This is an old one but I am trying to clean up the failing tests on powerpc 64 that have just been ignored. This isn't really a regression as it looks like it has never worked right on power 7. It works OK on other power hardware including other BE. I am pretty sure it is just something not supported on power 7. make -k check-gcc RUNTESTFLAGS=gomp.exp=gcc.dg/gomp/pr82374.c # of expected passes 1 # of unexpected failures 1 FAIL: gcc.dg/gomp/pr82374.c scan-tree-dump-times vect "vectorized 1 loops" 2 g:5c38262d95bedc091083cc881d9e21cd1f215a9a, r8-3584 Author: Jakub Jelinek <jakub@redhat.com> Date: Wed Oct 4 09:50:38 2017 +0200 re PR tree-optimization/82374 (#pragma GCC optimize is not applied to openmp-generated functions) PR tree-optimization/82374 * omp-low.c (create_omp_child_function): Copy DECL_ATTRIBUTES, DECL_FUNCTION_SPECIFIC_OPTIMIZATION, DECL_FUNCTION_SPECIFIC_TARGET and DECL_FUNCTION_VERSIONED from current_function_decl to the new decl. * gcc.dg/gomp/pr82374.c: New test. From-SVN: r253395
This issue only exists on gcc8 and gcc9, it's gone with gcc10 and trunk. The main difference is listed below: with gcc8/gcc9, the cost modeling says it's not profitable because of high cost realign vector load/store for vectorization body, that is: gcc/testsuite/gcc.dg/gomp/pr82374.c:27:3: note: Cost model analysis: Vector inside of loop cost: 32 Vector prologue cost: 6 Vector epilogue cost: 0 Scalar iteration cost: 4 Scalar outside cost: 0 Vector outside cost: 6 prologue iterations: 0 epilogue iterations: 0 gcc/testsuite/gcc.dg/gomp/pr82374.c:27:3: note: cost model: the vector iteration cost = 32 divided by the scalar iteration cost = 4 is greater or equal to the vectorization factor = 4. gcc/testsuite/gcc.dg/gomp/pr82374.c:27:3: note: not vectorized: vectorization not profitable. gcc/testsuite/gcc.dg/gomp/pr82374.c:27:3: note: not vectorized: vector version will never be profitable.
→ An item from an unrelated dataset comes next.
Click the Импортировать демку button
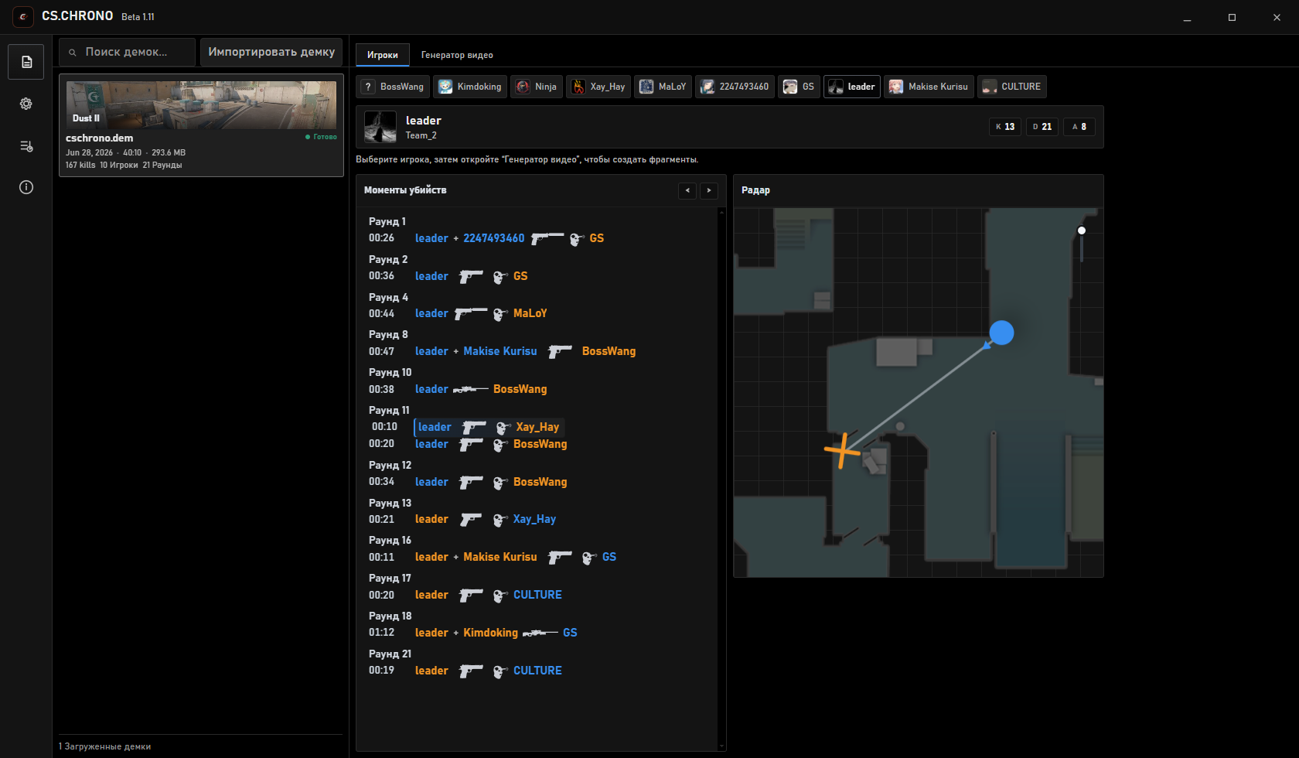This screenshot has width=1299, height=758. (271, 52)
While with gcc10 and trunk, the information looks like: gcc/testsuite/gcc.dg/gomp/pr82374.c:27:3: note: Cost model analysis: Vector inside of loop cost: 6 Vector prologue cost: 0 Vector epilogue cost: 0 Scalar iteration cost: 6 Scalar outside cost: 0 Vector outside cost: 0 prologue iterations: 0 epilogue iterations: 0 Calculated minimum iters for profitability: 0 gcc/testsuite/gcc.dg/gomp/pr82374.c:27:3: note: Runtime profitability threshold = 4 gcc/testsuite/gcc.dg/gomp/pr82374.c:27:3: note: Static estimate profitability threshold = 4 By tracing back, I noticed the difference comes from: gcc8/gcc9 can't force alignment of ref: a[i_12] gcc10/trunk: force alignment of a[i_12] I guess it's not a good idea to backport some patch to get the alignment forced (probably risky?), instead I think we can append an additional option -mefficient-unaligned-vsx together with -mvsx to ensure we can use unaligned vector load/store, or set the target requirement into powerpc_vsx_ok && vect_hw_misalign, both meet the original testing purpose. Hi @Jakub, what do you think of this?
To be more specific, the reason causing the available alignment forcing is the default setting of -fcommon, we set -fno-common as default from GCC10, it makes decl_binds_to_current_def_p return true then. I can observe this case fail if with explicit -fcommon.
> > I can observe this case fail if with explicit -fcommon. I mean even with gcc10 or trunk.
So add -fcommon to the gcc8/gcc9 version then? What the test wants to test is whether the optimize attribute is propagated properly...
I mean -fno-common, sorry.
(In reply to Jakub Jelinek from comment #5) > I mean -fno-common, sorry. Good idea, that works! I'll send a patch by adding -fno-common into dg-options. Thanks for your suggestion!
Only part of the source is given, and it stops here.